- [THE PROBLEM]:
Show every line of the material below that contains the string "DOUT".

- [RECORDS PROVIDED]:
—————

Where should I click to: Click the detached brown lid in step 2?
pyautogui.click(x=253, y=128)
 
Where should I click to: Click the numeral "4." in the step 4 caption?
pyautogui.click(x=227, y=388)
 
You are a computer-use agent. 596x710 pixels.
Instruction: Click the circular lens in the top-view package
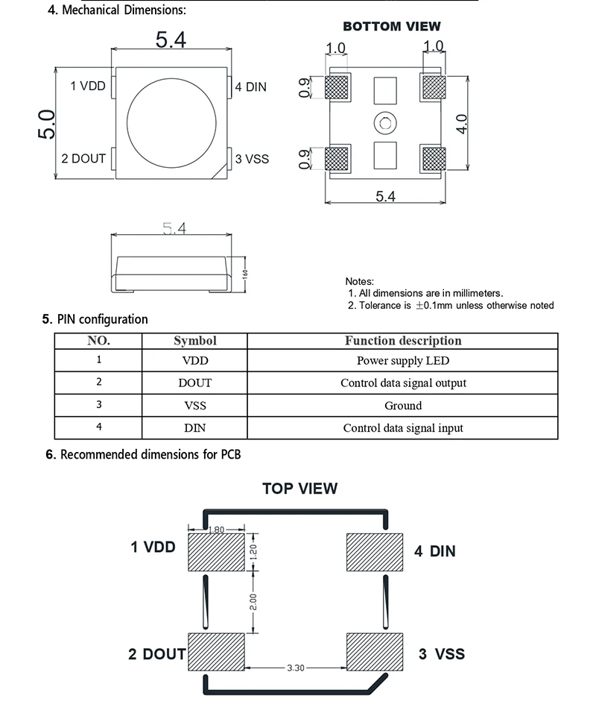171,119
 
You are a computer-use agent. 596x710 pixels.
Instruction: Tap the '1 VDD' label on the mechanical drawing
88,86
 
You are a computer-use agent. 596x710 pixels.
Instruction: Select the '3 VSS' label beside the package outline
252,159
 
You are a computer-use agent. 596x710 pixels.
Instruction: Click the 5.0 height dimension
46,123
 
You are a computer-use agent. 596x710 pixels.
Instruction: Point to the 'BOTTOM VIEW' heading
391,27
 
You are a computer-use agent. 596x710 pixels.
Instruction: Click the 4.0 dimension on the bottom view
461,123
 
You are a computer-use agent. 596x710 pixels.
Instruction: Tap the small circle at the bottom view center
384,122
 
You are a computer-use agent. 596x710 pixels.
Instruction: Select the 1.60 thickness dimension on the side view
244,274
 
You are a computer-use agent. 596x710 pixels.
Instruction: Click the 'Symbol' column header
194,341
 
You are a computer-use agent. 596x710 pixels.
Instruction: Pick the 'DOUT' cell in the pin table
194,383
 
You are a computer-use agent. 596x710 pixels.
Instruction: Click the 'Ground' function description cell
403,406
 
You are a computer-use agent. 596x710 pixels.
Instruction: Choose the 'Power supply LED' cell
403,361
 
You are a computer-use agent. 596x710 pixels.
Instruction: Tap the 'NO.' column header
98,341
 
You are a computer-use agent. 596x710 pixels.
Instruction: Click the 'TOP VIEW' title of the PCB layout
299,489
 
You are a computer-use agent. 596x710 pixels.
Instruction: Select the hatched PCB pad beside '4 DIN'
375,552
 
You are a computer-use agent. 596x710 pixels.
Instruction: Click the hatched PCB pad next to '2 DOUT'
216,653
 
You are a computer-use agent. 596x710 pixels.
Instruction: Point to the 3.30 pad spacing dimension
296,667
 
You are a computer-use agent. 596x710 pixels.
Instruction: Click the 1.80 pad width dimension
215,530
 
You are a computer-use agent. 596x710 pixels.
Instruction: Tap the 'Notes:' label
359,281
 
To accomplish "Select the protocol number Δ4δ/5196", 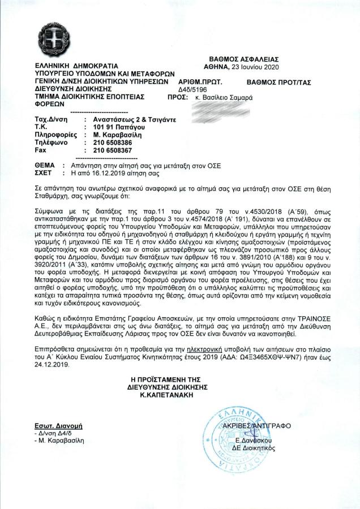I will point(194,89).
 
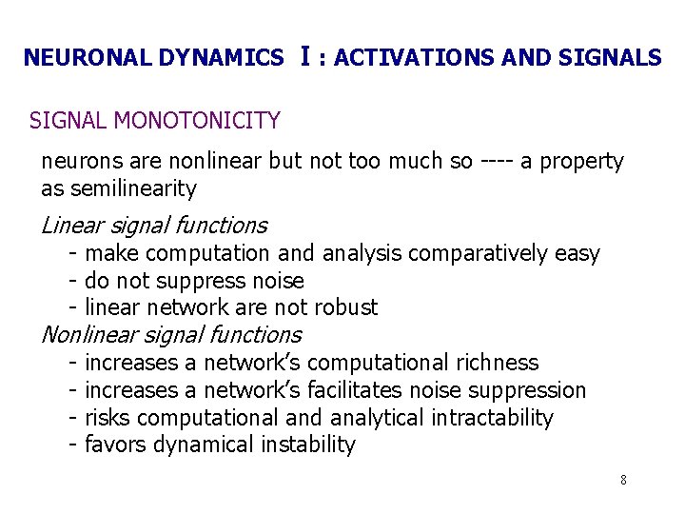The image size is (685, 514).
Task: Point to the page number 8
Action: [623, 480]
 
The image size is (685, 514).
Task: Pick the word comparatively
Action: [438, 254]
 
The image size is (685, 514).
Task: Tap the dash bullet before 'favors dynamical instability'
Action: [73, 445]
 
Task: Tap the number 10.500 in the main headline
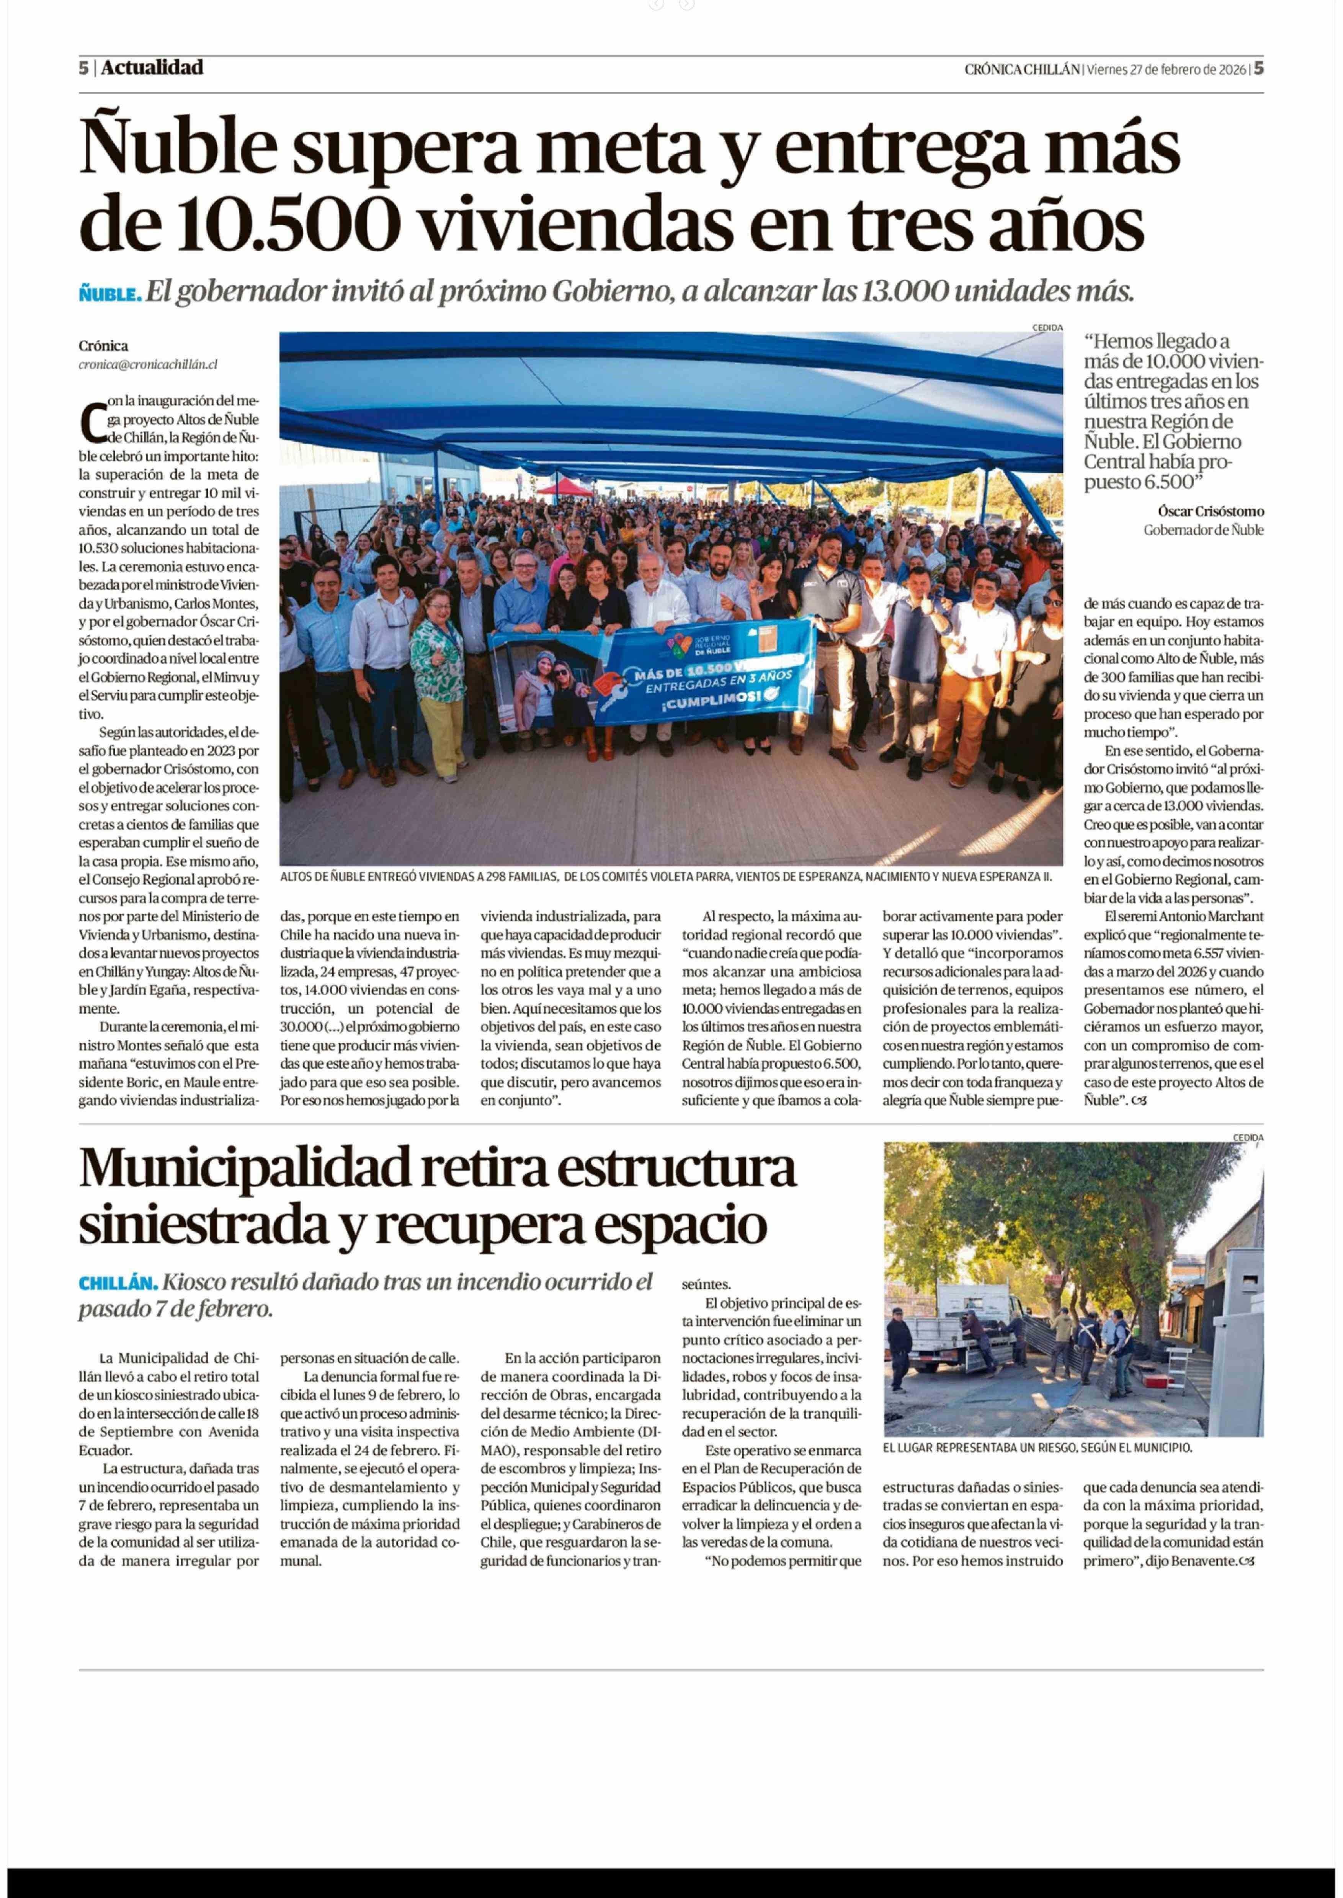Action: click(285, 225)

—————

- [COMPLETE ANSWER]:
Instruction: Pick the 'DOUT' cell in the pin table
Instruction: Click the hatched PCB pad next to '2 DOUT'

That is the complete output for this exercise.